■ WORK REQUEST
Only the lines with the string "agent" are needed; return each of them from the entries below.

■ DATA SHOWN

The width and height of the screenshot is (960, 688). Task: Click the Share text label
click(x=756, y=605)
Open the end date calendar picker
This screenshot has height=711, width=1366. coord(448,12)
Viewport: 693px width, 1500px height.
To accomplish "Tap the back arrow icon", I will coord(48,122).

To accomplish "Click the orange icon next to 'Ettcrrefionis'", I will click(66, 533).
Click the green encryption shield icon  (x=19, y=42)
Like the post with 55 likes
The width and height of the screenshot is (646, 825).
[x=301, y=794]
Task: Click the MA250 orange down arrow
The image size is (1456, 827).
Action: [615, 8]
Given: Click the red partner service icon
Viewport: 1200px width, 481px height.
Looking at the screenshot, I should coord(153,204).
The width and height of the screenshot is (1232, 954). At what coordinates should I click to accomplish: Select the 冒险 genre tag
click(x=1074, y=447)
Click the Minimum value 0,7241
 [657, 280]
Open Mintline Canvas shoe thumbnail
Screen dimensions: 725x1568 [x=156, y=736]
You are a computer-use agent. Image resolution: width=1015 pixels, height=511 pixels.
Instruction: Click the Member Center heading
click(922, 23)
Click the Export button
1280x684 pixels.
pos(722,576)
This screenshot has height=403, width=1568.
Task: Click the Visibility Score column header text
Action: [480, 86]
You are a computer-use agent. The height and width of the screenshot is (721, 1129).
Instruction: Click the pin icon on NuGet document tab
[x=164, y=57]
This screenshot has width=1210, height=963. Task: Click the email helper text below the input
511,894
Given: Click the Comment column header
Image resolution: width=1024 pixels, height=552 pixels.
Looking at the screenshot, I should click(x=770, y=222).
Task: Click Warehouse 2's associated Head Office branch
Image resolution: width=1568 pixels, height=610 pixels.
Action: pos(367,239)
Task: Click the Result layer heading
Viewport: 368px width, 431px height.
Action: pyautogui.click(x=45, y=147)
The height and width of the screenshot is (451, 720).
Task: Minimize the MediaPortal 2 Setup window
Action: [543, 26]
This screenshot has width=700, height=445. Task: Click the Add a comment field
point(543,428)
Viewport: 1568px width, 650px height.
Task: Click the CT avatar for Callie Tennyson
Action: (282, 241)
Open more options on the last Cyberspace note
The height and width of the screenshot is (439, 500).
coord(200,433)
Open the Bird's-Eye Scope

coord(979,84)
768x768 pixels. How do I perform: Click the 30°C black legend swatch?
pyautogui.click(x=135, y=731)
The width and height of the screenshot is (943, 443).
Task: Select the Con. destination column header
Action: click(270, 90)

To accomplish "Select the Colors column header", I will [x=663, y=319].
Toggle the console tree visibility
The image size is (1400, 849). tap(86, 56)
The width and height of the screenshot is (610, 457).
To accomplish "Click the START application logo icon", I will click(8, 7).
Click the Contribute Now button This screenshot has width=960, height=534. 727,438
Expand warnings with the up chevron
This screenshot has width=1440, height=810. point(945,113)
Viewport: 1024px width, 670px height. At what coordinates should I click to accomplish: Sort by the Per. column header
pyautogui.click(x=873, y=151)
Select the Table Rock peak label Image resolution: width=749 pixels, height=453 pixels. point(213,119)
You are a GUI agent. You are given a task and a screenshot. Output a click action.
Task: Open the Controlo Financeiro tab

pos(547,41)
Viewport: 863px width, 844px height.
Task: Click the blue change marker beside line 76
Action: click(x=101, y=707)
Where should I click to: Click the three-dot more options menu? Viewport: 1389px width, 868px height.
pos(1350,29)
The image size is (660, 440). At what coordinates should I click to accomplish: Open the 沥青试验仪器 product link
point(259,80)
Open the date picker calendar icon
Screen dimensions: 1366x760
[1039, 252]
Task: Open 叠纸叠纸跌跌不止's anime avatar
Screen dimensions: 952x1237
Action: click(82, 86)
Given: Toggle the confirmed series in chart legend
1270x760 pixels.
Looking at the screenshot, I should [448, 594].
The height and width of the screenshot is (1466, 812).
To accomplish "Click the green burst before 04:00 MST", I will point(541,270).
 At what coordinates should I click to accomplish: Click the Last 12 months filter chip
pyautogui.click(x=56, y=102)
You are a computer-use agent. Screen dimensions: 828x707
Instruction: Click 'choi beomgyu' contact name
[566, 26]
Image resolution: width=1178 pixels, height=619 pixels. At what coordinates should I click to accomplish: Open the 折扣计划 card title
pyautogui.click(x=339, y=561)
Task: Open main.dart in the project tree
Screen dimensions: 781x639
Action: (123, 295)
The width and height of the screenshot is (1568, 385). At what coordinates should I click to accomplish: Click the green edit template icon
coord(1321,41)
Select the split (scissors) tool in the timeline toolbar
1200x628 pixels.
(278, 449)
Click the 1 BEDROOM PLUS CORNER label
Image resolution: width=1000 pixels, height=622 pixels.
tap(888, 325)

■ RESPONSE TO THE EXERCISE
You are a computer-use agent. Image resolution: width=1015 pixels, height=511 pixels.
You are a computer-use agent. The height and width of the screenshot is (721, 1129).
You are a GUI agent. You are given a task and a screenshot. Output a click action.
You are a computer-use agent. Screen dimensions: 828x707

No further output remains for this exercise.